Pembinaan usaha ekonomi kreatif ( PIWK ) tahun 2019 salah satunya diadakan di Kecamatan Semin. Kegiatan ini merupakan tindak lanjut dari usulan masyarakat Semin melalui musrenbang. Masyarakat Semin termotivasi untuk mengembangkan usaha mereka seiring semakin berkembangnya potensi wisata di pesisir selatan Gunungkidul, yang tentunya berpengaruh terhadap kemajuan pengrajin souvenir. Keinginan masyarakat Semin untuk memajukan wilayah tinggal melalui penyedia souvenir difasilitasi Dinas Pariwisata Gunungkidul yang salah satu fungsinya membina usaha ekonomi kreatif.

Kegiatan pembinaan dilakukan dengan penyampaian materi oleh narasumber selama 2 hari , yaitu pada tanggal 12 – 13 Februari 2019 kegiatan dilanjutkan dengan kegiatan orientasi lapangan pada tanggal 14 Februari 2019 di Magelang.
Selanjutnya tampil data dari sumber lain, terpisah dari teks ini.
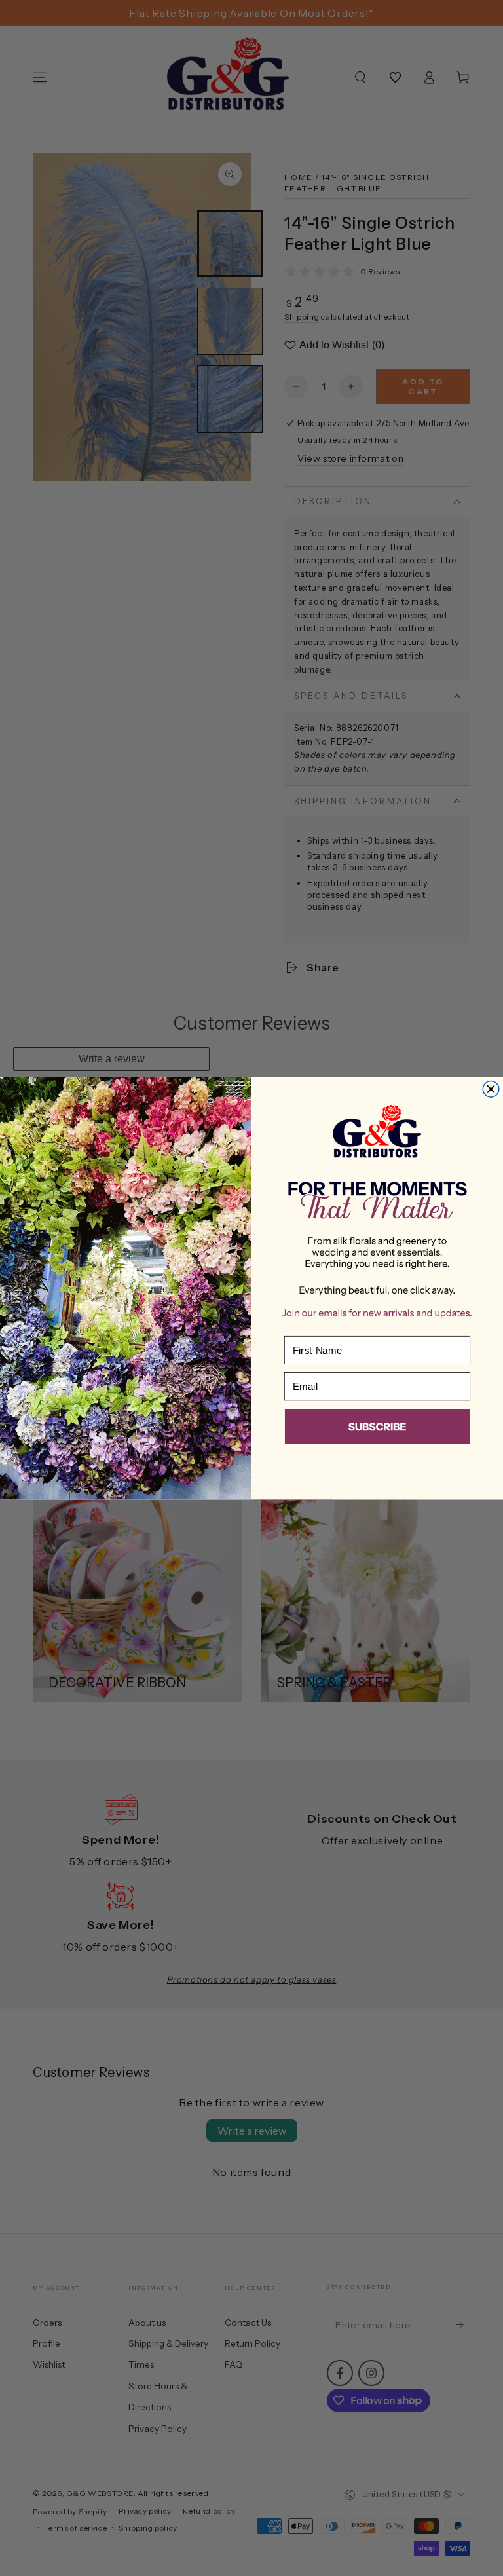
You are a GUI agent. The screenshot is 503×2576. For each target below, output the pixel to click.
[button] (377, 1428)
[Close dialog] (491, 1089)
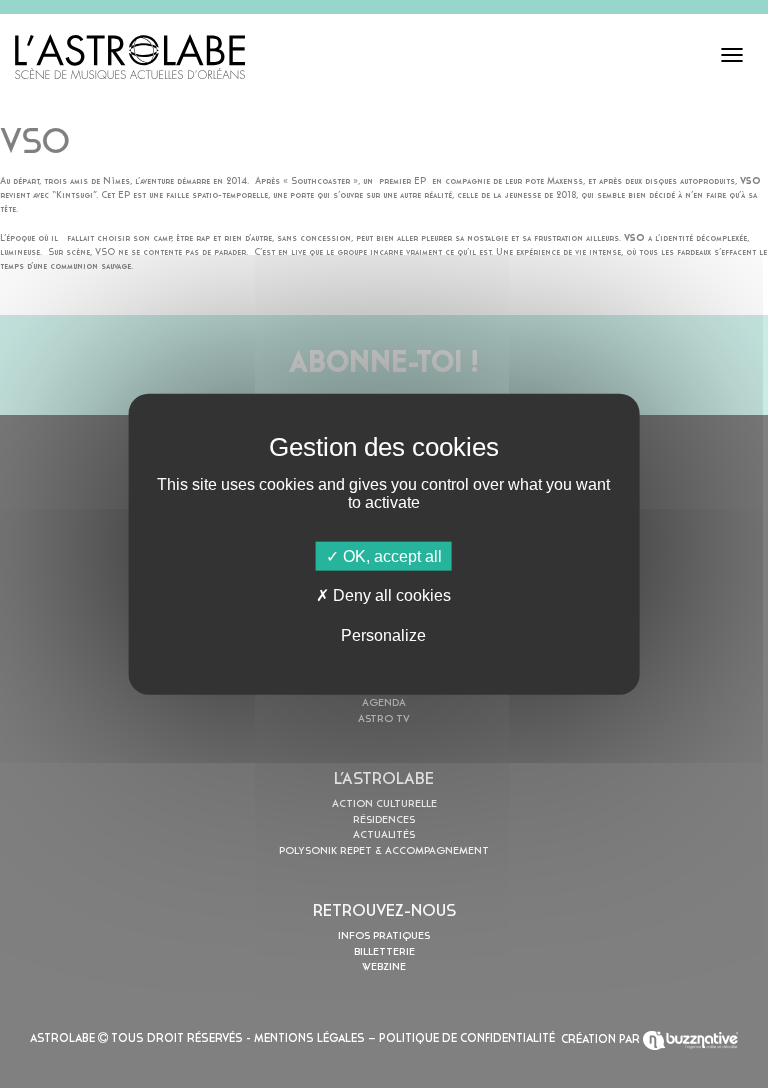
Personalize (383, 634)
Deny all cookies (390, 595)
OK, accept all (390, 556)
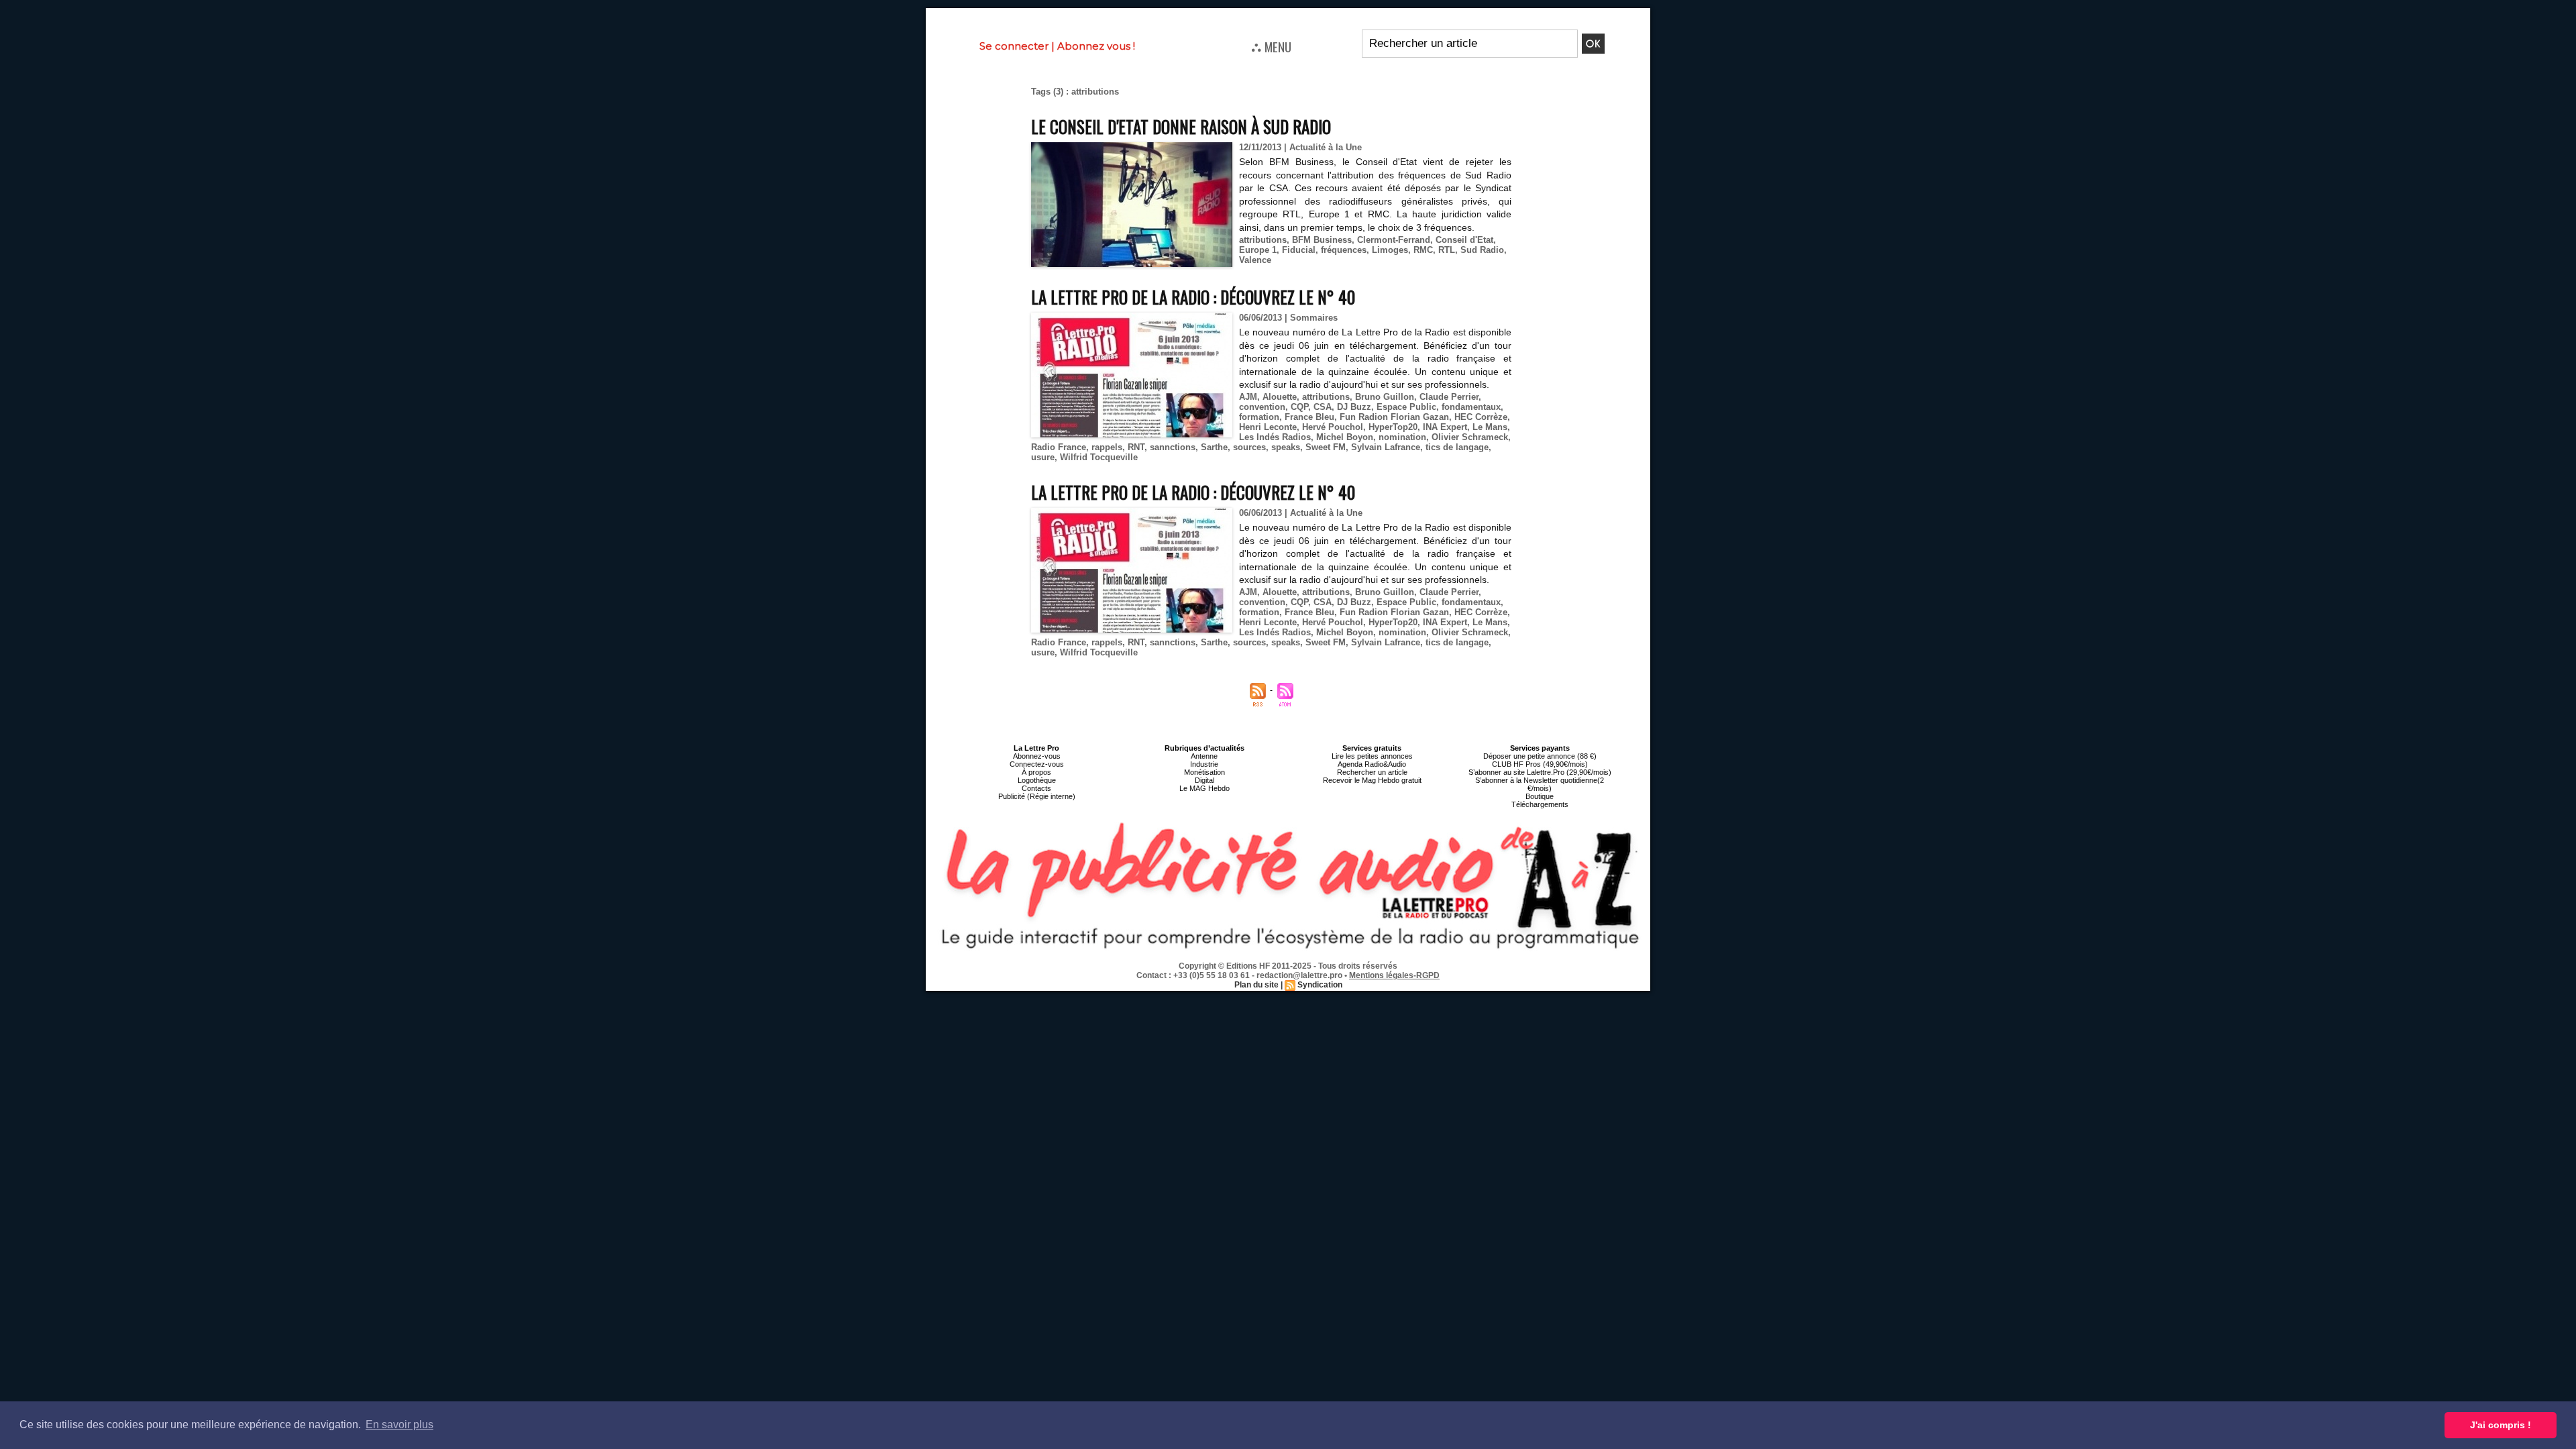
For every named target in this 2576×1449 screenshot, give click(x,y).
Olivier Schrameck (1470, 437)
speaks (1285, 447)
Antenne (1204, 756)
Hadir sebagai narasumber pada kesempatan ini merupakan sosok pengusaha kreatif ( pengrajin ) yang sukses mengembangkan usaha mereka dari bawah.

Diantaranya :

  1. Ibu Menik pengusaha kerajinan dengan bahan baku kayu dikombinasi dengan  tembaga menjadi barang kerajinan ekslusif. Seperti lampu tidur, lampu belajar, dan barang lainnya.
  2. Ibu Wulan  pengusaha Spa dan merekomendasikan untuk berinovasi mengolah akar wangi menjadi lulur dan bahan baku spa. Beliau juga siap mendampingi untuk tindak lanjutnya.
  3. Bapak Hiro pengusaha kayu yang mengolah kayu menjadi barang dengan nilai jual tinggi, seperti jam tangan, kacamata,  dll

Masing – masing narasumber membagikan pengalaman usaha mereka mulai dari merintis hingga sukses, serta terus memberi motivasi agar pengrajin mau berinovasi dan kreatif untuk mengembangkan usaha mereka. Ajakan untuk berpikir mengenai design kerajinan yang sesuai dengan masa sekarang agar produk tidak monoton dan bisa dijadikan fashion kekinian. Kunjungan dilakukan di daerah Magelang , yaitu sentra pembuatan oleh – oleh gethuk echo dan pengrajin kerang laminasi.